Primary leiomyoma is a rare tumour of the ovary.1 Lipoleiomyoma of the ovary is even more uncommon. There are only two published case reports of lipoleiomyoma of the ovary in the English language literature.2,3 We report here a case of primary lipoleiomyoma of the ovary because of its rarity. It can also be occasionally misdiagnosed as sarcoma on clinical and radiological examination.
A woman in her fifties presented with a gradually progressive abdominal mass of 8 months duration. Abdominal CT and ultrasound scan revealed a large mass suspected to be a liposarcoma. The CT scan demonstrated a huge fat density in the right adnexa with few solid enhancing components and minimal fluid. The right ovary was not visualised separately but the right ovarian pedicle was feeding the mass. The ultrasound scan showed a large intraperitoneal echogenic mass with hypoechoic areas and fluid pockets. The uterus was normal in size and had no fibroids in both the scans.
The mass weighed 4.5 kg and comprised of four well‐encapsulated nodules attached to one another. Three nodules were large and each measured approximately 18×15×12 cm. A fourth central small grey‐white nodular mass measured 4×2×2 cm. Cut sections of the two large nodules showed uniform yellow lobules; the third large nodule was also yellowish but had a central grey‐white whorled mass that measured 6 cm across (fig 11).). The cut section of the small nodule had a whorled appearance. One of the nodules had a pearly white area on the external surface suggestive of a compressed ovary.

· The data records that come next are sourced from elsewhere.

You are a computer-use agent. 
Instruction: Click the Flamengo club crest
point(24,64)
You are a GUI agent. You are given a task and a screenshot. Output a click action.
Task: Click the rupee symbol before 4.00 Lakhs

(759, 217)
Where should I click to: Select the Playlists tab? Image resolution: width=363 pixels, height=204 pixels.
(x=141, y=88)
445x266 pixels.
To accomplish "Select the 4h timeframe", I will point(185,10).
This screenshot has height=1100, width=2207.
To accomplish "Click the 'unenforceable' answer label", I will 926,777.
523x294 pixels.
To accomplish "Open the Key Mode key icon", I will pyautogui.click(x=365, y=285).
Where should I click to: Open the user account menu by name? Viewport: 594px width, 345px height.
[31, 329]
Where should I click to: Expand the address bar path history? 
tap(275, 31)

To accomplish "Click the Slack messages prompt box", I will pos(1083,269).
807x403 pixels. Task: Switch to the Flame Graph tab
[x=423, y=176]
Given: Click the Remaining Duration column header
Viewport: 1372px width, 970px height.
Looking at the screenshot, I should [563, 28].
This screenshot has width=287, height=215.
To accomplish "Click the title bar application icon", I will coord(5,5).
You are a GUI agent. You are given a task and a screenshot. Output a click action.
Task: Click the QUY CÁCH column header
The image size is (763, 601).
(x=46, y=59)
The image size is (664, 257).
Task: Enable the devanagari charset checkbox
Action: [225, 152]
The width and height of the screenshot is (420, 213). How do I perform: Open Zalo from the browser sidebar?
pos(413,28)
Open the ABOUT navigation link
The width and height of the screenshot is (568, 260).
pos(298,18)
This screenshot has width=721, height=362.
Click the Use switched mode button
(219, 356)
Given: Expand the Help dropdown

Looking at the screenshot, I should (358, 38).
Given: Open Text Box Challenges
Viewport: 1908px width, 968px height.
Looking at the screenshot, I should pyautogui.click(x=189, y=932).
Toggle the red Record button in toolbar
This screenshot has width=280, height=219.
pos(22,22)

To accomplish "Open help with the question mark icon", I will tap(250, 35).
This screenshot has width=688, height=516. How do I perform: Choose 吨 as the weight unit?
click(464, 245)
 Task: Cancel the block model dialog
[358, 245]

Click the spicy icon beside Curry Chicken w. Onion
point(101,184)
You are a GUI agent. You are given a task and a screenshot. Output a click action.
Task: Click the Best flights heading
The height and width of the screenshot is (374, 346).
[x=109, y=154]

Multiple representative sections from the smaller central nodule and the grey‐white area in one of the larger nodules showed a tumour comprising predominantly smooth muscle cells arranged in interlacing fascicles admixed with small foci of mature adipose cells (fig 22).). The sections from the large yellowish masses showed extensive mature adipose tissue in the form of lobules separated by thin fibrovascular septae. Intimately admixed with these adipose lobules were multiple leiomyomatous areas (fig 33).). Stroma showed scattered lymphocytes, plasma cells and eosinophils. Also seen were focal areas of hyaline degeneration. Sections from the pearly white area showed compressed ovarian stroma with few adipose cells. To confirm that spindle cells were smooth muscle cells, immunohistochemistry was performed using desmin, which showed a diffuse positive reaction (fig 44).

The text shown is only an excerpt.